Murphy's Law: April 10, 2003


For centuries, warfare has largely ignored civilians. The object of combat was to get at the enemy troops and defeat them. But as events of the past century have shown, the enemy troops often hide among a sea of civilians. The communist guerilla tactics were deliberately based on using civilians as sources of information, support, recruits and cover. Attacking into a heavily populated area presents troops with pitfalls and opportunities. Unfortunately, hardly any troops anywhere are trained to deal with civilians in a combat zone. Part of the problem is resources. Where do you get hundreds of people to act, realistically, as local civilians? Some units have tried to improvise. Soldiers are rounded up to wear civilian clothes and role play as best they can. Sometimes, civilians near a military base are asked to volunteer and participate in some training exercises. One solution will probably come from army and marine wargame development operations, where there are already some simulations that include extensive interaction with civilians. But this merely points out the complexity of the situation. Fighting amongst all these civilians shows the need for interpreters, civil affairs troops and an intelligence effort that examines enemy civilians as well as military units. In the past, civilians were seen as a nuisance, something to just brush away so you could get on to the serious business of fighting. 

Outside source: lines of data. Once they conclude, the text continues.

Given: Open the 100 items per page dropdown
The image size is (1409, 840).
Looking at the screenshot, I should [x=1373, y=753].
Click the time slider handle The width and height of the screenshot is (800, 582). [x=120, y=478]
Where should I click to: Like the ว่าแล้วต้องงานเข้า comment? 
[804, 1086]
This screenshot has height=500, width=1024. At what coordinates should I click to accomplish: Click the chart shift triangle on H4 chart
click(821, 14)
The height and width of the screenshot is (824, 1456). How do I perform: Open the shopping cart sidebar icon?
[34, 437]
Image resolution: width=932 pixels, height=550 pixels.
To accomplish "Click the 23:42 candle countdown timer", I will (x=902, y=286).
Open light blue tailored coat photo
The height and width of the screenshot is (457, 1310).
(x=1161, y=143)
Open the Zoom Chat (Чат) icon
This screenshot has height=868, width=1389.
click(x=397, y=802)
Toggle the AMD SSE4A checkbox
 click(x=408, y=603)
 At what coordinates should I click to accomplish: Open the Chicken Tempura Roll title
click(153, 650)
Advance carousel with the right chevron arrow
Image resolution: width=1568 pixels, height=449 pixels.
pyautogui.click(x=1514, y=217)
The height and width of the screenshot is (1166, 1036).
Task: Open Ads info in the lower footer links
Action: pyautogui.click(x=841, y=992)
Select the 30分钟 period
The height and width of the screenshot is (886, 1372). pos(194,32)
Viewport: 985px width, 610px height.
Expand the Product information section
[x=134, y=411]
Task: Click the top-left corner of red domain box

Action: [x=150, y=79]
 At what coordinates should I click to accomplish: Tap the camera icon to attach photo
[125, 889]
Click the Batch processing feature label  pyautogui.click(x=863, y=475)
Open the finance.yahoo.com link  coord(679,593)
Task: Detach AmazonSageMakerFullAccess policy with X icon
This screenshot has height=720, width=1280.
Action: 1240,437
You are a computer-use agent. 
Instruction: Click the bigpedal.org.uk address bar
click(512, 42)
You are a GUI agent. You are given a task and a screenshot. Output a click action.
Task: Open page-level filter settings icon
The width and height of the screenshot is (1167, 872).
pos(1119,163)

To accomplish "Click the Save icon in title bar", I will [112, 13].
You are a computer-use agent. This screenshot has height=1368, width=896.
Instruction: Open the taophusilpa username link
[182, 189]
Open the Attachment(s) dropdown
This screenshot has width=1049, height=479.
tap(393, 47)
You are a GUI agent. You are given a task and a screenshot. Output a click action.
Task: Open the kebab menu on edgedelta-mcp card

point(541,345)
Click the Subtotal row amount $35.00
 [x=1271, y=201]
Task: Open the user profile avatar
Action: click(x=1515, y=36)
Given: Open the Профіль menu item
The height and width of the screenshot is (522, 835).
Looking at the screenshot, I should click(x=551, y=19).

Without full realizing it, the United States has actually been in the forefront of developing new ways to deal with civilians on the battlefield, and has been doing so for half a century. This has been done via the U.S. Army Special Forces. Organized to deal with friendly civilians deep in enemy territory, Special Forces also controlled Civil Affairs and psychological warfare operations. You can see where this is leading; incorporating Special Forces functions in regular combat units. This is already happening, somewhat informally. The Department of Defense has announced that Special Operations Troops (Special Forces, commandos, Civil Affairs and Psychological Warfare) troops are a higher proportion of the troops involved than any earlier war. With the exception of Afghanistan, which was righting seen as almost entirely a Special Operations war in the first few months. The new ideas are catching on, and thus so is the future of warfare.